From a technical perspective, USD/JPY found support above 142.50 earlier this week and encountered rejection near 144.00. Nonetheless, it would still be wise to wait for some follow-through selling before further selling below 142.50 emerges. The spot price could accelerate its decline towards the 141.00 intermediate support area. The downside trajectory could extend further to the 140.50 intermediate support level before the pair finally falls to a multi-month low below the 140.00 psychological mark hit last week. On the other hand, the 143.00{round mark} area may act as an immediate resistance, and once it is broken, short-term covering may push the USD/JPY pair to the next relevant resistance level of 143.40-143.45. A sustained strong break above the latter will allow the spot price to conquer the 144.00 round mark.

 

Today, it is recommended to short the US dollar before 143.18, stop loss: 143.30; target: 142.30, 142.00

 

 

EUR/USD

 

On Wednesday, EUR/USD fluctuated around 1.1330. The dollar fell slightly against the euro due to weaker-than-expected US economic data. As investors weigh different economic signals from the United States and Europe. The US economy unexpectedly contracted by 0.3% on an annualized basis in the first quarter of 2025, mainly due to businesses and consumers accelerating imports in anticipation of Trump administration tariffs.

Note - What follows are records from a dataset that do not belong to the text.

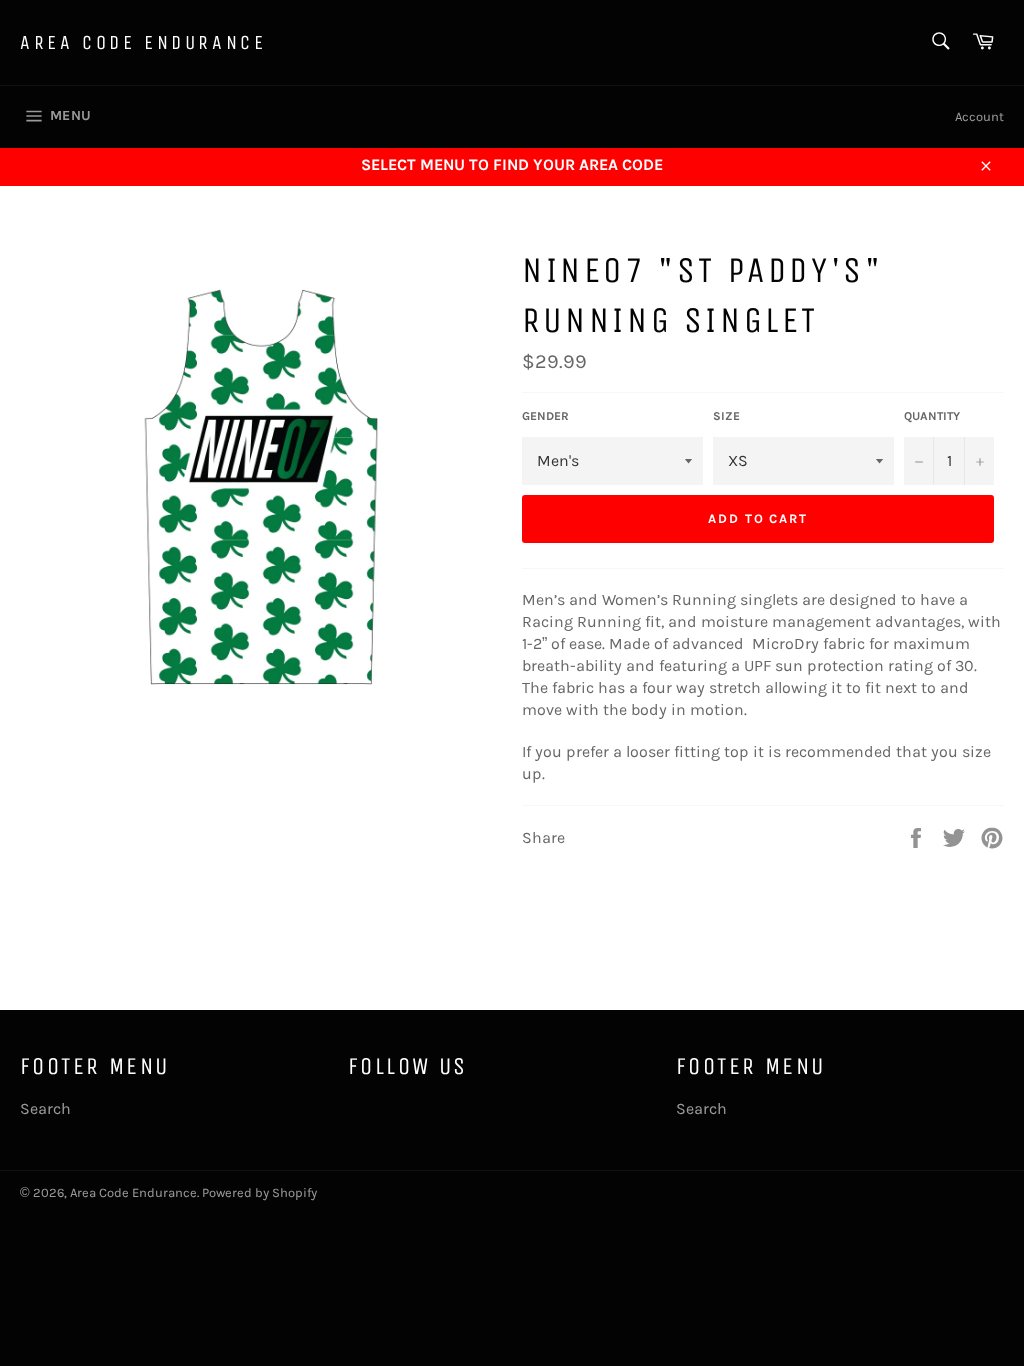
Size (726, 416)
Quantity (932, 416)
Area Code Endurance (143, 42)
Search (45, 1108)
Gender (545, 416)
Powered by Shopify (259, 1192)
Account (979, 116)
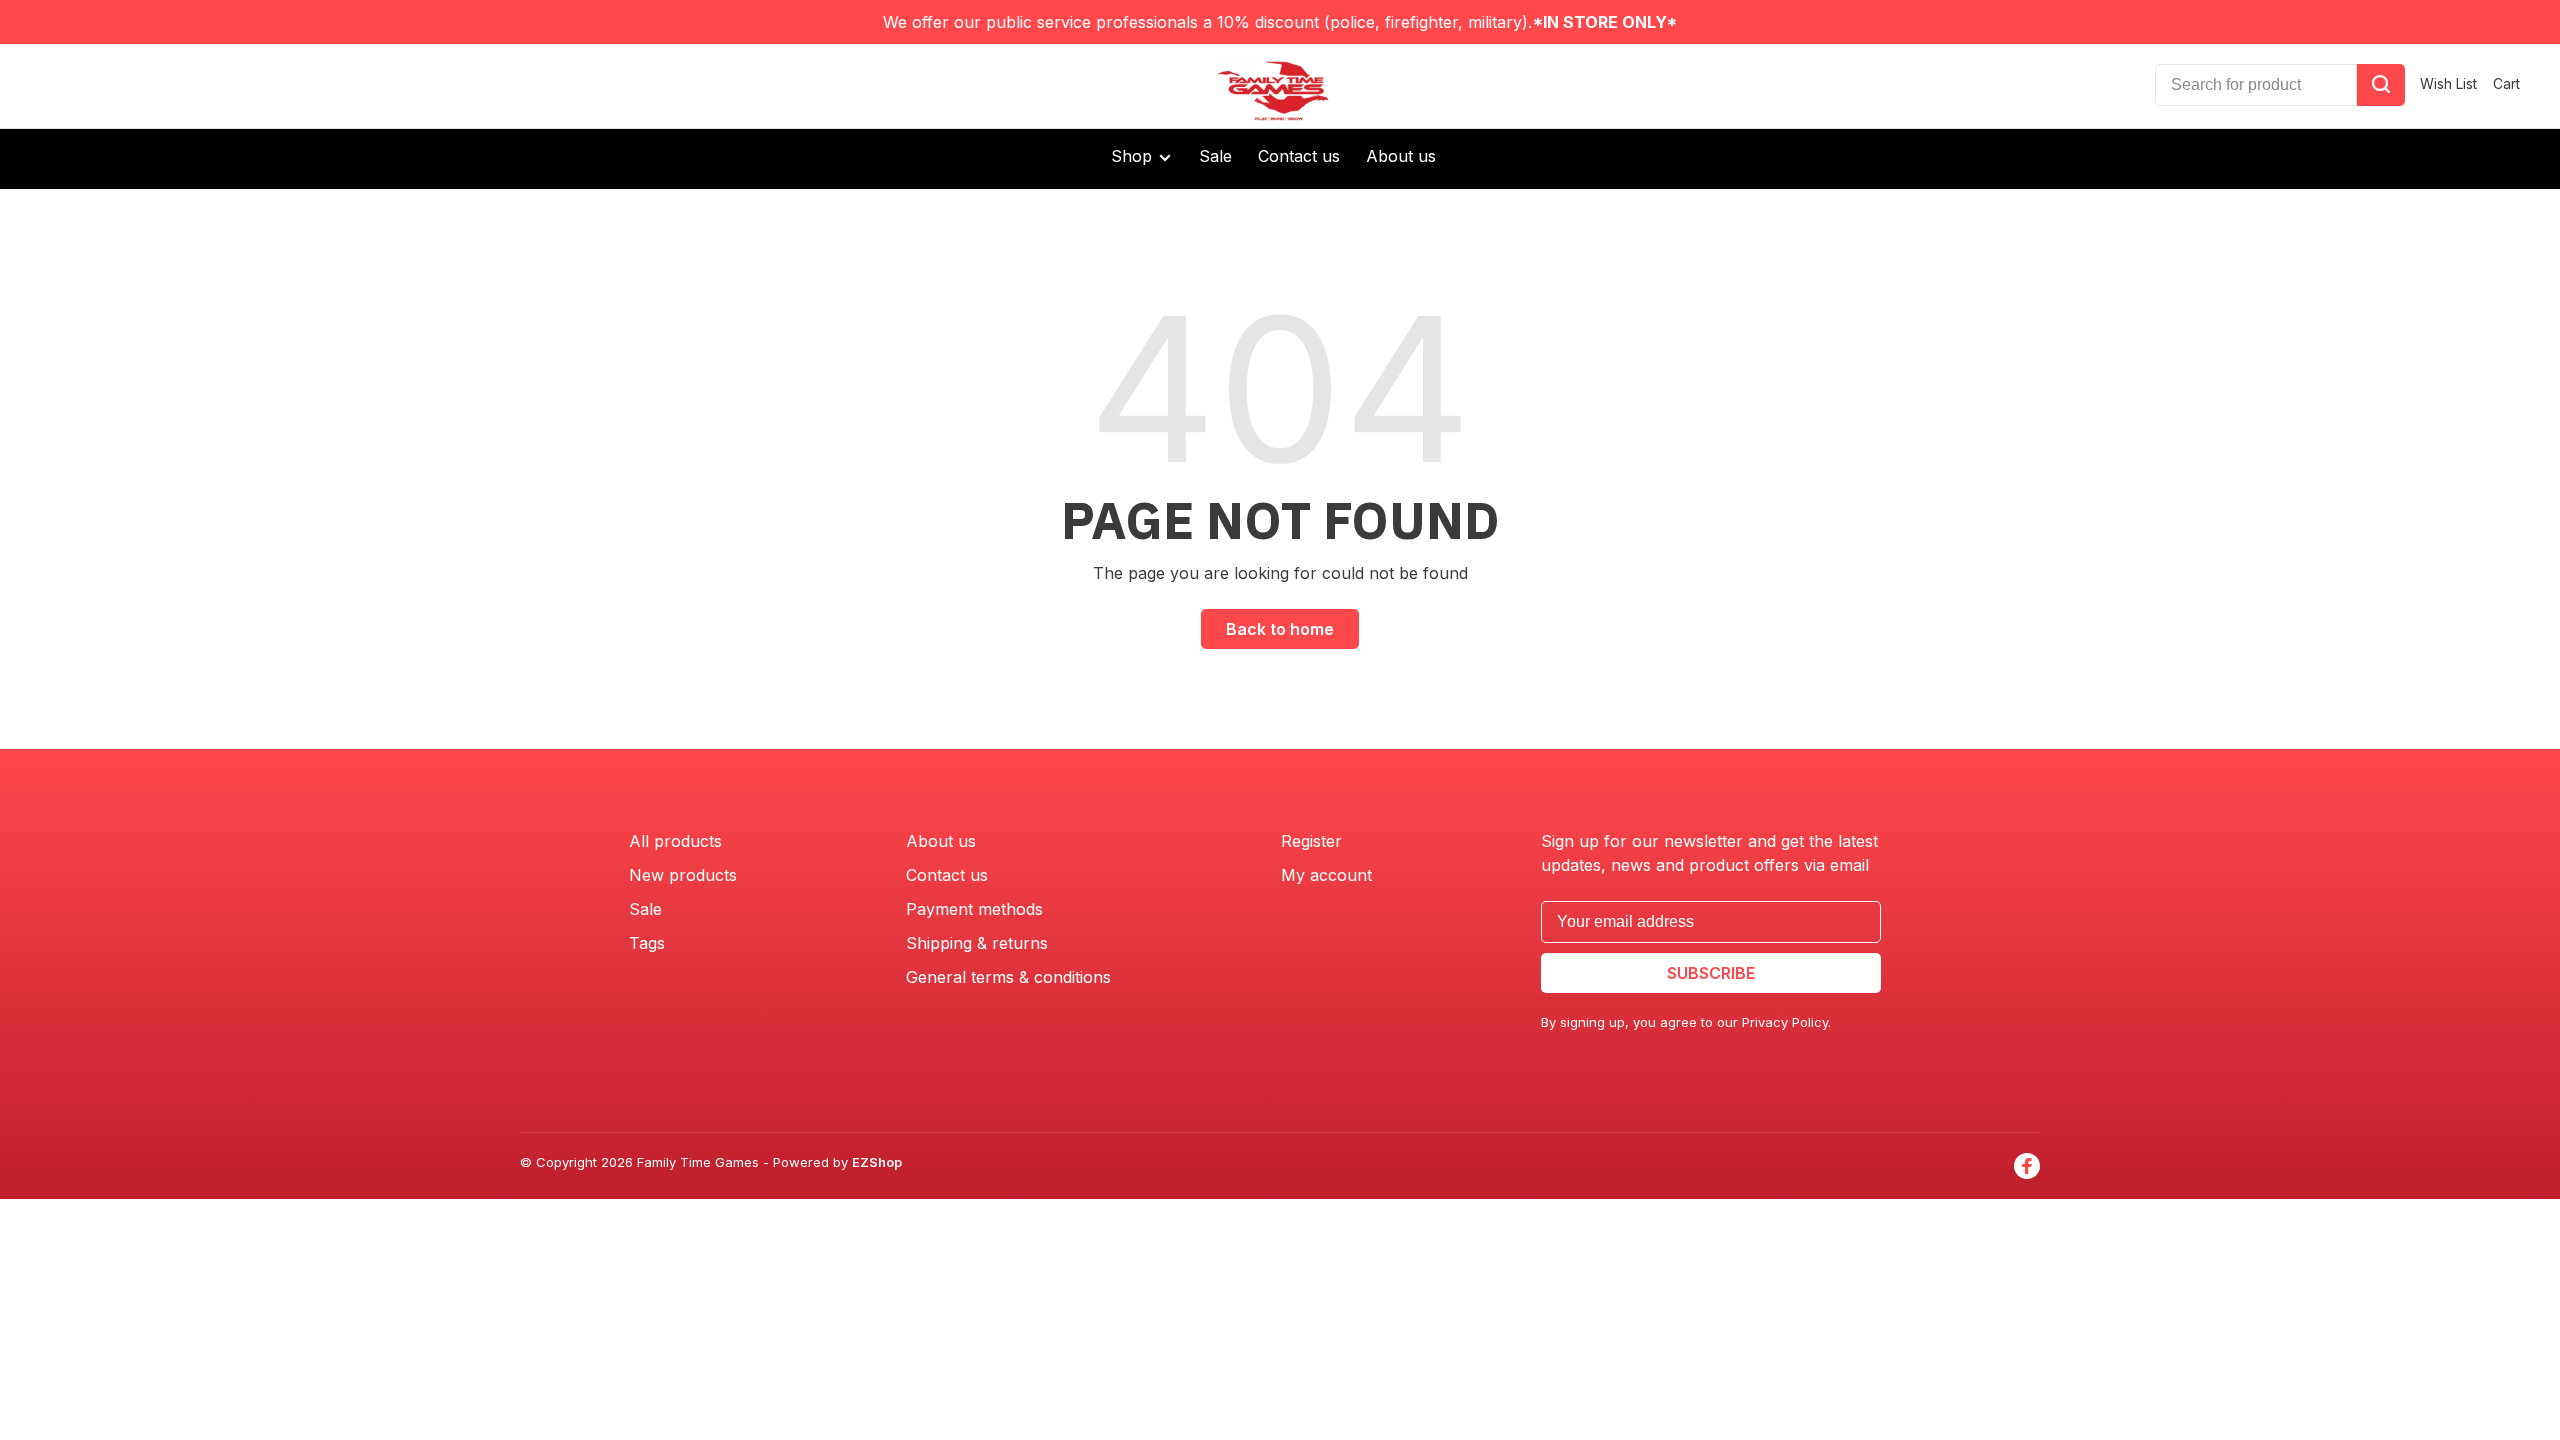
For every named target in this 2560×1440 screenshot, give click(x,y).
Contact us (1299, 156)
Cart (2506, 83)
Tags (647, 943)
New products (683, 875)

In contrast, the eurozone economy grew by a better-than-expected 0.4%, driven by strong domestic demand. Among major economies, Germany grew by 0.2% as expected, while France underperformed, growing by just 0.1%. On the inflation front, Germany's headline inflation slowed to 2.1% in April, but core pressures rose, while France's annual rate remained at 0.8%. Despite weak inflation, the euro is still expected to rise by more than 5% against the dollar this month as uncertainty over US trade policy continues to erode sentiment towards US assets.

 

From the daily chart, the broader technical signals still suggest upside potential. The 14-day relative strength index (RSI) is at a neutral reading {57.30}, while the MACD is giving a sell signal, but the bullish bias remains reinforced by the upward-aligned moving averages. The average directional index (ADX) reflects neutral trend strength around 51, while the Stochastic RSI remains around 16, suggesting that bearish momentum is not yet dominant. On the positive side, the bullish structure remains intact as the 20-day; 100-day; and 200-day simple moving averages are all pointing upwards. Further reinforcing the upside trend. Support is around 1.1300{round mark}. If the correction continues, it may fall to 1.1264{April 15 low}. Although short-term signals may suggest some hesitation, as long as the currency pair remains above the key support area above 1.1400, the broader technical framework still favors a bullish extension to 1.1425{this week's high}. A breakout points to 1.1500{round mark}, and 1.1573{April 21 high} area levels.

 

Today, it is recommended to go long on the euro before 1.1315, stop loss: 1.1300 target: 1.1360, 1.1370.